They sat in silence for a while, and she contemplated Pat’s words until the haunting of last night’s conversation and its unanswered questions filled her.  The chill that visited her raised goosebumps on her arms.  This was day one.

“Let’s go back.”  She said.

Patrick saw the shadows of fear painted on her face.  He took her arm, drawing her to him, and over brushed them with a kiss.  “Stop thinking about him, love, alright?”

“I could eat you!”  She murmured.

“See?  Pig.  I knew it.  I feel a nickname coming on…”

“Oh no, don’t you dare!  This is so unjust! I’m a fat sow, condemned to live with my ugliness…”

“Karen, darling, you’re beautiful – and you know it, so no sympathy-milking; it does not become you.  Now, where was I?”

Their play, hidden in the protection of the trees, might have reached a more fervent level were it not for Petra who, seeing them engaged in such a fun wrestling game, joined in with her usual gusto.  Petra had been swimming.  Petra was very, very wet.

Their ardour dampened considerably by Petra’s attentions, the pair walked or ran the three hundred yards of open lawn between themselves and Radley Court.  Out of respect for the hall carpet they harried their four-legged companion around the east side of the house, intending to use the back door and kitchen for a ceremonial paw-drying.

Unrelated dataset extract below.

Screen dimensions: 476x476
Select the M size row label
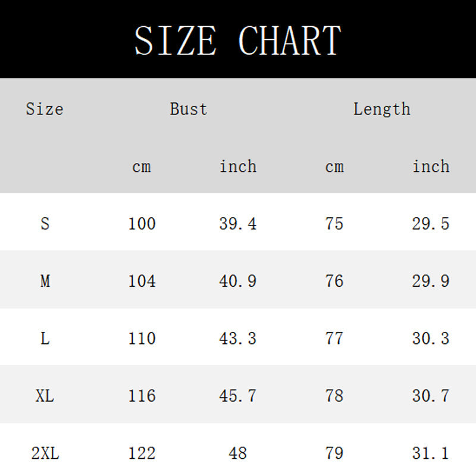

“What’s in the barn?”  Karen asked, referring to an ancient brick building so positioned at the north-east corner of Radley Court as to be hidden by trees from the main driveway. The same gravel which surfaced the forecourt led up to its doors.

“I’ll show you.”  Patrick said.  “We’d better see to old sog-dog first, though.  It’s a no-Petra zone.”

Passing the loose boxes Karen was made to giggle and curl a little because Patrick was kissing her neck and his hands were getting extremely expressive.  In danger of being pinned against the tack room wall she wrenched herself free and burst, laughing, through the kitchen door with Petra and Pat in pursuit, to meet the slightly disapproving stare of Mrs Buxham., who was cleaning ‘her floor’ at the time.  They towelled Petra, a ritual she relished, before leaving her in Mrs B’s reluctant care.

“It was the original stable block,”  Patrick explained, as he led the way back to the barn.  “Dad gutted it a long time ago – before I was born, I think.  And he got into a lot of trouble because it’s a protected building, or something.”

“I still think it looks like a barn,”  Karen said.

Patrick persuaded a pair of wide doors sufficiently apart to provide entry.  In the darker space within the stable building Karen had to blink to accustom her eyes in the subdued light, then blink again to believe what she saw.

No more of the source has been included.